> _WHAT NEEDS TO BE DONE_
Every single entry must be reproduced precisely.

> _THE INPUT_

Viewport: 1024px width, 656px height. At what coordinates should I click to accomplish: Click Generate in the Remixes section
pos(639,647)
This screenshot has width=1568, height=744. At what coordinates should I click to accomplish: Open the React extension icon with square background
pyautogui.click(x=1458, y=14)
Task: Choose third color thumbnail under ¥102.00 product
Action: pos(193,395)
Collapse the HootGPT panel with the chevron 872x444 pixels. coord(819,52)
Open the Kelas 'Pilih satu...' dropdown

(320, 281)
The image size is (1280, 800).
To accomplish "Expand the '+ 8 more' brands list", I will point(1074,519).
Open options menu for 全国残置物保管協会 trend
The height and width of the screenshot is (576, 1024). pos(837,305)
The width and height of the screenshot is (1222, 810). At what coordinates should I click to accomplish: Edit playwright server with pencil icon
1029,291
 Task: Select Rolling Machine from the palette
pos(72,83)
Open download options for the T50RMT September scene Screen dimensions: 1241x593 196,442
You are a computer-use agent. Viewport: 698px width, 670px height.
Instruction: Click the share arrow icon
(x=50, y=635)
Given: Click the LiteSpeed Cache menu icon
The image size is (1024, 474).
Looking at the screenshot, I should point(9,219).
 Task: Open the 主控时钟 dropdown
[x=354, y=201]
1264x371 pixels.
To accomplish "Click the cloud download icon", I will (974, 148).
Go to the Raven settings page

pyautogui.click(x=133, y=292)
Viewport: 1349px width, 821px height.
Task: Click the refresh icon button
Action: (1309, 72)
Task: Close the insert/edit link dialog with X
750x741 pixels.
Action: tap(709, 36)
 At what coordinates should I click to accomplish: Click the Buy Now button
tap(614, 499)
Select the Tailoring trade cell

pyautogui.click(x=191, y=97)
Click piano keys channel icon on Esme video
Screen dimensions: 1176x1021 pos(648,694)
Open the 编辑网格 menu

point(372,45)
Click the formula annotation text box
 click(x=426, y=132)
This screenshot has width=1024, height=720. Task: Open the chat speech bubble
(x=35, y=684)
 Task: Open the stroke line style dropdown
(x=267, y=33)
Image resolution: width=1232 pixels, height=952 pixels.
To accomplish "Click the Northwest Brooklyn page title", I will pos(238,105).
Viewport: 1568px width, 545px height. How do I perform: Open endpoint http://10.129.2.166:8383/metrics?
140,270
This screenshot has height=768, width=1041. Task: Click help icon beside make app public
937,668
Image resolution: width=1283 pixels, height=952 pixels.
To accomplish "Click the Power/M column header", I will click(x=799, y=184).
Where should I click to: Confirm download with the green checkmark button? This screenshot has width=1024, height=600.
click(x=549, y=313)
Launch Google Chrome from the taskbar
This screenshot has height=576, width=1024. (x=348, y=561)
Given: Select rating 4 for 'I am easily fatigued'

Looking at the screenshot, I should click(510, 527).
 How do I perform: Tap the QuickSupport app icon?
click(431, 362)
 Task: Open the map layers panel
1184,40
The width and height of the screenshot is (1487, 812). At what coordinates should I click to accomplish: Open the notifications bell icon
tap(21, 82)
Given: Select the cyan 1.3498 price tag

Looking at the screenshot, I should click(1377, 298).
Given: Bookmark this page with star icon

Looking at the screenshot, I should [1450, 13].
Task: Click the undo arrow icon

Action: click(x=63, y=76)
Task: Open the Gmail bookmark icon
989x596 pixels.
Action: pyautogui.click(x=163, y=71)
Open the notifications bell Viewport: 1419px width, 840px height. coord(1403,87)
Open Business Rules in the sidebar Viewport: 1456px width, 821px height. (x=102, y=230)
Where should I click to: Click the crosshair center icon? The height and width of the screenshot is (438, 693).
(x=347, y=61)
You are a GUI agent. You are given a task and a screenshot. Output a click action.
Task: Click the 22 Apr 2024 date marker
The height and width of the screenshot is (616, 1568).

> _WRITTEN REPLY_
Viewport: 1024px width, 656px height. At what coordinates should I click to accomplish: Click Generate in the Remixes section
pos(639,647)
This screenshot has width=1568, height=744. At what coordinates should I click to accomplish: Open the React extension icon with square background
pyautogui.click(x=1458, y=14)
Task: Choose third color thumbnail under ¥102.00 product
Action: pos(193,395)
Collapse the HootGPT panel with the chevron 872x444 pixels. coord(819,52)
Open the Kelas 'Pilih satu...' dropdown

(320, 281)
The image size is (1280, 800).
To accomplish "Expand the '+ 8 more' brands list", I will point(1074,519).
Open options menu for 全国残置物保管協会 trend
The height and width of the screenshot is (576, 1024). pos(837,305)
The width and height of the screenshot is (1222, 810). At what coordinates should I click to accomplish: Edit playwright server with pencil icon
1029,291
 Task: Select Rolling Machine from the palette
pos(72,83)
Open download options for the T50RMT September scene Screen dimensions: 1241x593 196,442
You are a computer-use agent. Viewport: 698px width, 670px height.
Instruction: Click the share arrow icon
(x=50, y=635)
Given: Click the LiteSpeed Cache menu icon
The image size is (1024, 474).
Looking at the screenshot, I should point(9,219).
 Task: Open the 主控时钟 dropdown
[x=354, y=201]
1264x371 pixels.
To accomplish "Click the cloud download icon", I will (974, 148).
Go to the Raven settings page

pyautogui.click(x=133, y=292)
Viewport: 1349px width, 821px height.
Task: Click the refresh icon button
Action: (1309, 72)
Task: Close the insert/edit link dialog with X
750x741 pixels.
Action: tap(709, 36)
 At what coordinates should I click to accomplish: Click the Buy Now button
tap(614, 499)
Select the Tailoring trade cell

pyautogui.click(x=191, y=97)
Click piano keys channel icon on Esme video
Screen dimensions: 1176x1021 pos(648,694)
Open the 编辑网格 menu

point(372,45)
Click the formula annotation text box
 click(x=426, y=132)
This screenshot has width=1024, height=720. Task: Open the chat speech bubble
(x=35, y=684)
 Task: Open the stroke line style dropdown
(x=267, y=33)
Image resolution: width=1232 pixels, height=952 pixels.
To accomplish "Click the Northwest Brooklyn page title", I will pos(238,105).
Viewport: 1568px width, 545px height. How do I perform: Open endpoint http://10.129.2.166:8383/metrics?
140,270
This screenshot has height=768, width=1041. Task: Click help icon beside make app public
937,668
Image resolution: width=1283 pixels, height=952 pixels.
To accomplish "Click the Power/M column header", I will click(x=799, y=184).
Where should I click to: Confirm download with the green checkmark button? This screenshot has width=1024, height=600.
click(x=549, y=313)
Launch Google Chrome from the taskbar
This screenshot has height=576, width=1024. (x=348, y=561)
Given: Select rating 4 for 'I am easily fatigued'

Looking at the screenshot, I should click(510, 527).
 How do I perform: Tap the QuickSupport app icon?
click(431, 362)
 Task: Open the map layers panel
1184,40
The width and height of the screenshot is (1487, 812). At what coordinates should I click to accomplish: Open the notifications bell icon
tap(21, 82)
Given: Select the cyan 1.3498 price tag

Looking at the screenshot, I should click(1377, 298).
Given: Bookmark this page with star icon

Looking at the screenshot, I should [1450, 13].
Task: Click the undo arrow icon

Action: click(x=63, y=76)
Task: Open the Gmail bookmark icon
989x596 pixels.
Action: pyautogui.click(x=163, y=71)
Open the notifications bell Viewport: 1419px width, 840px height. coord(1403,87)
Open Business Rules in the sidebar Viewport: 1456px width, 821px height. (x=102, y=230)
Where should I click to: Click the crosshair center icon? The height and width of the screenshot is (438, 693).
(x=347, y=61)
You are a GUI agent. You are given a task and a screenshot. Output a click action.
Task: Click the 22 Apr 2024 date marker
The height and width of the screenshot is (616, 1568).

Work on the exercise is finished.